- **Given text**
Dell late-model servers implement this in their BIOS.

Just to throw a wrench in, look at how udev handles disks presently.
The same physical device is represented in at least 6 different ways:
/dev/disk/by-{id,label,path,uuid,edd} and /dev/sdX.  There was much
confusion at first when the /dev/hda IDE driver device names changed
to /dev/sda with the advent of libata.  People used these alternate
naming schemes to circumvent the problem.  The by-label and by-uuid
names didn't change.  Only the tools that hard-coded /dev/hda needed
to change.

Conceptually I'm looking for the same thing.  The kernel uses the
names ethN for most ethernet type devices.  However, there might be
logical names we would want to assign (public, private, dmz, ...), or
some form of BIOS-assigned (Gb1, Gb2 to match the label printed on the
chassis), or some form of physical placement names (eth_embedded1,
eth_embedded2, eth_slot1_1 and eth_slot1_2 for a multiport card),
etc.  Right now network devices have essentially one name; yes, you
can change it, at the peril of breaking all the tools that assume your
network cards are ethN, just as there was breakage for tools that
assumed disks were /dev/hda.  But you can't have the multiple names.

- **Task directions**
According to the text on device naming, which udev disk names did not change when IDE device names moved from /dev/hda to /dev/sda? The entries have nothing to do with this.

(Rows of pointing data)
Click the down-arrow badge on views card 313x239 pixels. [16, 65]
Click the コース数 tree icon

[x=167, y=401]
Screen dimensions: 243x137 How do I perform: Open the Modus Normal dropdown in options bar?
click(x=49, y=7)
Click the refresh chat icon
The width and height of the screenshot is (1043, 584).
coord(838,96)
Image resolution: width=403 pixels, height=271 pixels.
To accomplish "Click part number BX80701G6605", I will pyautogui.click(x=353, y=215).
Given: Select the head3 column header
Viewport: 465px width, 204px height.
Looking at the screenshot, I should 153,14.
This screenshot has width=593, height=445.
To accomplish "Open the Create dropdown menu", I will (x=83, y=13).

---

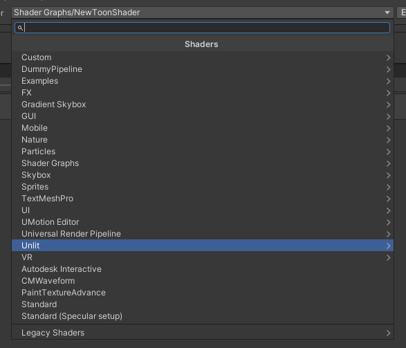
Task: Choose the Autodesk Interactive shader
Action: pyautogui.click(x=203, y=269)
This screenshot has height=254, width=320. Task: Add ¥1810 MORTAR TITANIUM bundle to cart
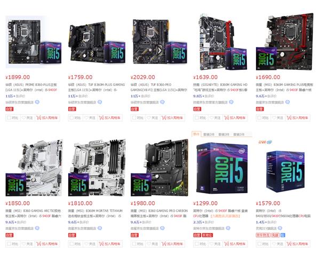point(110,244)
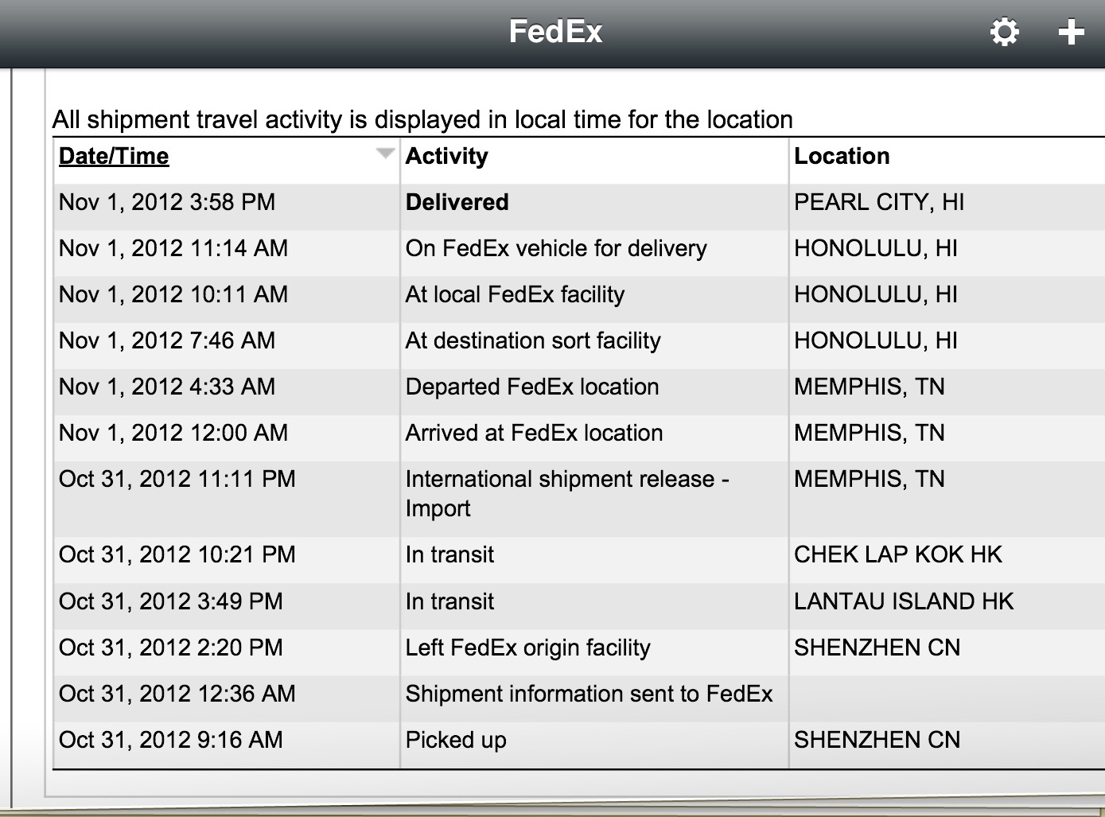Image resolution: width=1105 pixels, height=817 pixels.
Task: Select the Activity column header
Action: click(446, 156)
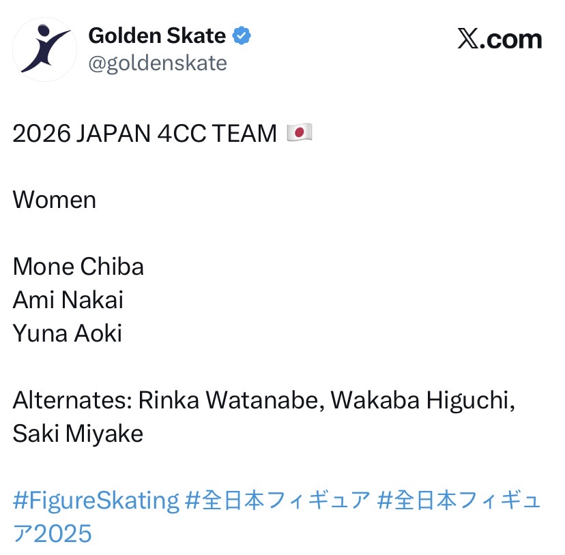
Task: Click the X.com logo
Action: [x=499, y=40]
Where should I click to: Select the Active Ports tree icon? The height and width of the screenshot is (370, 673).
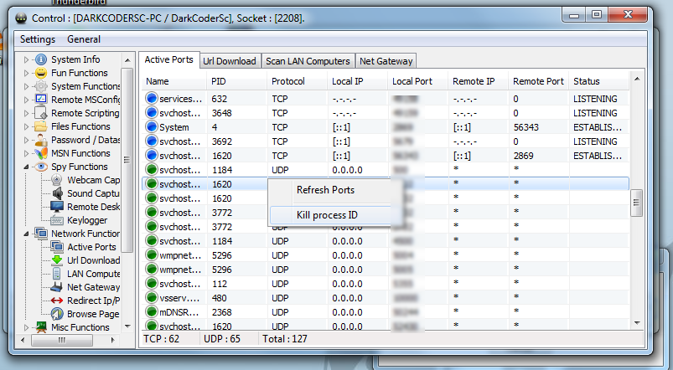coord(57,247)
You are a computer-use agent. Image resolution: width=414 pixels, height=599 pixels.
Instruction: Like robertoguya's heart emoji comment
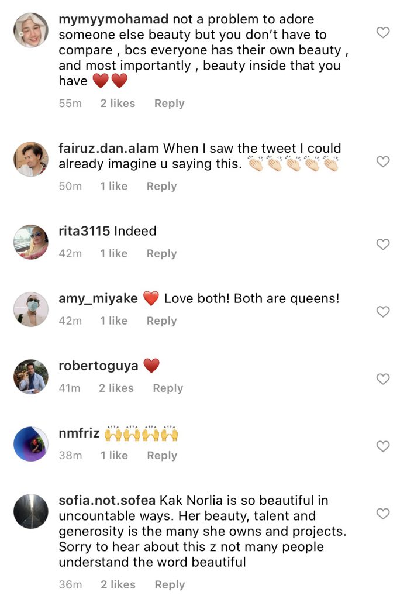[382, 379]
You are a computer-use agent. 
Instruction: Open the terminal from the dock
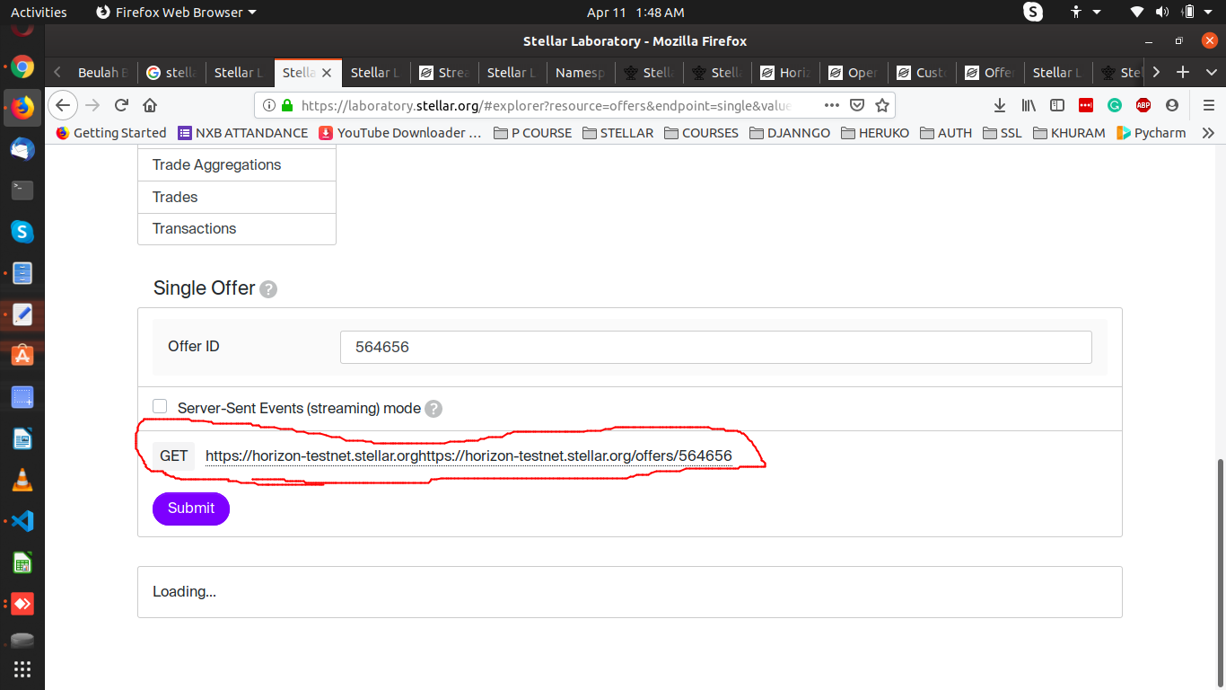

- **Expected output**
The by-label and by-uuid names.